## [What to produce]
Nothing in the records may be dropped or altered when you repeat them.

(Pixel coordinate grounding data)
*** Block opens ***

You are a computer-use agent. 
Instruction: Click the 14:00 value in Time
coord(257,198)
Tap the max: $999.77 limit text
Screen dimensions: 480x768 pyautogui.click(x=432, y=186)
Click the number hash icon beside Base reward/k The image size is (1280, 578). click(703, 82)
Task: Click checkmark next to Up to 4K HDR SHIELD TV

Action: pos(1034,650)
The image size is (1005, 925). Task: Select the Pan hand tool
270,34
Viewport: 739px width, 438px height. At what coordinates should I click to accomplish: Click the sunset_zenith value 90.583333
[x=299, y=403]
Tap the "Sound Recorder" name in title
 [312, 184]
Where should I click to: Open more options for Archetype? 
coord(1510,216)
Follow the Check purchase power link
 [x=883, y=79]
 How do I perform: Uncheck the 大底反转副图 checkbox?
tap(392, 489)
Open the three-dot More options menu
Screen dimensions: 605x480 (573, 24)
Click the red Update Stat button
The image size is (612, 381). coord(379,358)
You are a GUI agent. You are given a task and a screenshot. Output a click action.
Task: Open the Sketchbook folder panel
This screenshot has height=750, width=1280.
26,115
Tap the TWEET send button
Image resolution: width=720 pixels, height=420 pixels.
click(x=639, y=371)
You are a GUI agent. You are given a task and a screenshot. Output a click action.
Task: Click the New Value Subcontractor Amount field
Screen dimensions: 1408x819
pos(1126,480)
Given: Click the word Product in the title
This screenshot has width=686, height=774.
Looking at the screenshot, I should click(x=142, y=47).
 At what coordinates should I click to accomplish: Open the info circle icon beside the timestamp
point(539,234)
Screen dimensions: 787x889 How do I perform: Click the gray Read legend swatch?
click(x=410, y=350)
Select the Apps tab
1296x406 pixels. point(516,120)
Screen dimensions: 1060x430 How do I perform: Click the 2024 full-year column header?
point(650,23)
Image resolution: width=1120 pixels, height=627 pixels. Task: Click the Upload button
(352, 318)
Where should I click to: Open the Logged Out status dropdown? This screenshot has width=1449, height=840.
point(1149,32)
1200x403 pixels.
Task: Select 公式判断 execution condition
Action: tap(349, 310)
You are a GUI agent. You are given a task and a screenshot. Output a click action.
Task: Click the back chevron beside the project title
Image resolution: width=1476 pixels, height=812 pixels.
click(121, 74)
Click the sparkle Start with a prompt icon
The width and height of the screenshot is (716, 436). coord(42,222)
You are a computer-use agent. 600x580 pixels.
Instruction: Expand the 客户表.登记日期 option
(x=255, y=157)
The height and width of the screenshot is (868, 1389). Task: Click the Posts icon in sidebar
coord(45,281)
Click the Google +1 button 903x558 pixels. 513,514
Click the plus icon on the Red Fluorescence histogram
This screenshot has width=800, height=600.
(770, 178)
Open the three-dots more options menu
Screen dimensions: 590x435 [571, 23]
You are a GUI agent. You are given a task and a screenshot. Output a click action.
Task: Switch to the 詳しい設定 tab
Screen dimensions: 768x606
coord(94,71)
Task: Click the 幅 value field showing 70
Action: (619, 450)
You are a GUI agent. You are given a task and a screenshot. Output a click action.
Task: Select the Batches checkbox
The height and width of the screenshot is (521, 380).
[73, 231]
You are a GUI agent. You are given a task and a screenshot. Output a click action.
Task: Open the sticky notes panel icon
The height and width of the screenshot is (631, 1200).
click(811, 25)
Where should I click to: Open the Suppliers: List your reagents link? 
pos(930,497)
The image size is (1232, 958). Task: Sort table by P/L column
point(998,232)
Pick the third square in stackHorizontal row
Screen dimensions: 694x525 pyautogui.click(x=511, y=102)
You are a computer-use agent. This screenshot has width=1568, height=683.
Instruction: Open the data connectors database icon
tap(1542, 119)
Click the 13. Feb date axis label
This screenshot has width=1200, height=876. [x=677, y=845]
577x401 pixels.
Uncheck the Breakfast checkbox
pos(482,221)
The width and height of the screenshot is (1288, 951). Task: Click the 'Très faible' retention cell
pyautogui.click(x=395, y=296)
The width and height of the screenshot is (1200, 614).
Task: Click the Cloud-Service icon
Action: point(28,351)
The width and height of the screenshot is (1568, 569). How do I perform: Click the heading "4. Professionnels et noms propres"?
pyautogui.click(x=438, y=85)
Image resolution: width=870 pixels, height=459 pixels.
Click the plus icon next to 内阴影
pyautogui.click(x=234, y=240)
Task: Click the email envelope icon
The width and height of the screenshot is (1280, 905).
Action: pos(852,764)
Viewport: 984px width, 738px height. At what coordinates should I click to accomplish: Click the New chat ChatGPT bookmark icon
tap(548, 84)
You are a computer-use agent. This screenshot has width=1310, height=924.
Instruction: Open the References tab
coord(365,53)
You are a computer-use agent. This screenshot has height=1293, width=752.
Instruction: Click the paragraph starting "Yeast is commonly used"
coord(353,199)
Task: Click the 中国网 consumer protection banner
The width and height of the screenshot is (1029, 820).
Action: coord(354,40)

*** Block closes ***

## [Output]
You are a computer-use agent. 
Instruction: Click the 14:00 value in Time
coord(257,198)
Tap the max: $999.77 limit text
Screen dimensions: 480x768 pyautogui.click(x=432, y=186)
Click the number hash icon beside Base reward/k The image size is (1280, 578). click(703, 82)
Task: Click checkmark next to Up to 4K HDR SHIELD TV

Action: pos(1034,650)
The image size is (1005, 925). Task: Select the Pan hand tool
270,34
Viewport: 739px width, 438px height. At what coordinates should I click to accomplish: Click the sunset_zenith value 90.583333
[x=299, y=403]
Tap the "Sound Recorder" name in title
 [312, 184]
Where should I click to: Open more options for Archetype? 
coord(1510,216)
Follow the Check purchase power link
 [x=883, y=79]
 How do I perform: Uncheck the 大底反转副图 checkbox?
tap(392, 489)
Open the three-dot More options menu
Screen dimensions: 605x480 (573, 24)
Click the red Update Stat button
The image size is (612, 381). coord(379,358)
You are a GUI agent. You are given a task and a screenshot. Output a click action.
Task: Open the Sketchbook folder panel
This screenshot has height=750, width=1280.
26,115
Tap the TWEET send button
Image resolution: width=720 pixels, height=420 pixels.
click(x=639, y=371)
You are a GUI agent. You are given a task and a screenshot. Output a click action.
Task: Click the New Value Subcontractor Amount field
Screen dimensions: 1408x819
pos(1126,480)
Given: Click the word Product in the title
This screenshot has width=686, height=774.
Looking at the screenshot, I should click(x=142, y=47).
 At what coordinates should I click to accomplish: Open the info circle icon beside the timestamp
point(539,234)
Screen dimensions: 787x889 How do I perform: Click the gray Read legend swatch?
click(x=410, y=350)
Select the Apps tab
1296x406 pixels. point(516,120)
Screen dimensions: 1060x430 How do I perform: Click the 2024 full-year column header?
point(650,23)
Image resolution: width=1120 pixels, height=627 pixels. Task: Click the Upload button
(352, 318)
Where should I click to: Open the Logged Out status dropdown? This screenshot has width=1449, height=840.
point(1149,32)
1200x403 pixels.
Task: Select 公式判断 execution condition
Action: tap(349, 310)
You are a GUI agent. You are given a task and a screenshot. Output a click action.
Task: Click the back chevron beside the project title
Image resolution: width=1476 pixels, height=812 pixels.
click(121, 74)
Click the sparkle Start with a prompt icon
The width and height of the screenshot is (716, 436). coord(42,222)
You are a computer-use agent. 600x580 pixels.
Instruction: Expand the 客户表.登记日期 option
(x=255, y=157)
The height and width of the screenshot is (868, 1389). Task: Click the Posts icon in sidebar
coord(45,281)
Click the Google +1 button 903x558 pixels. 513,514
Click the plus icon on the Red Fluorescence histogram
This screenshot has width=800, height=600.
(770, 178)
Open the three-dots more options menu
Screen dimensions: 590x435 [571, 23]
You are a GUI agent. You are given a task and a screenshot. Output a click action.
Task: Switch to the 詳しい設定 tab
Screen dimensions: 768x606
coord(94,71)
Task: Click the 幅 value field showing 70
Action: (619, 450)
You are a GUI agent. You are given a task and a screenshot. Output a click action.
Task: Select the Batches checkbox
The height and width of the screenshot is (521, 380).
[73, 231]
You are a GUI agent. You are given a task and a screenshot. Output a click action.
Task: Open the sticky notes panel icon
The height and width of the screenshot is (631, 1200).
click(811, 25)
Where should I click to: Open the Suppliers: List your reagents link? 
pos(930,497)
The image size is (1232, 958). Task: Sort table by P/L column
point(998,232)
Pick the third square in stackHorizontal row
Screen dimensions: 694x525 pyautogui.click(x=511, y=102)
You are a computer-use agent. This screenshot has width=1568, height=683.
Instruction: Open the data connectors database icon
tap(1542, 119)
Click the 13. Feb date axis label
This screenshot has width=1200, height=876. [x=677, y=845]
577x401 pixels.
Uncheck the Breakfast checkbox
pos(482,221)
The width and height of the screenshot is (1288, 951). Task: Click the 'Très faible' retention cell
pyautogui.click(x=395, y=296)
The width and height of the screenshot is (1200, 614).
Task: Click the Cloud-Service icon
Action: point(28,351)
The width and height of the screenshot is (1568, 569). How do I perform: Click the heading "4. Professionnels et noms propres"?
pyautogui.click(x=438, y=85)
Image resolution: width=870 pixels, height=459 pixels.
Click the plus icon next to 内阴影
pyautogui.click(x=234, y=240)
Task: Click the email envelope icon
The width and height of the screenshot is (1280, 905).
Action: pos(852,764)
Viewport: 984px width, 738px height. At what coordinates should I click to accomplish: Click the New chat ChatGPT bookmark icon
tap(548, 84)
You are a computer-use agent. This screenshot has width=1310, height=924.
Instruction: Open the References tab
coord(365,53)
You are a computer-use agent. This screenshot has height=1293, width=752.
Instruction: Click the paragraph starting "Yeast is commonly used"
coord(353,199)
Task: Click the 中国网 consumer protection banner
The width and height of the screenshot is (1029, 820).
Action: coord(354,40)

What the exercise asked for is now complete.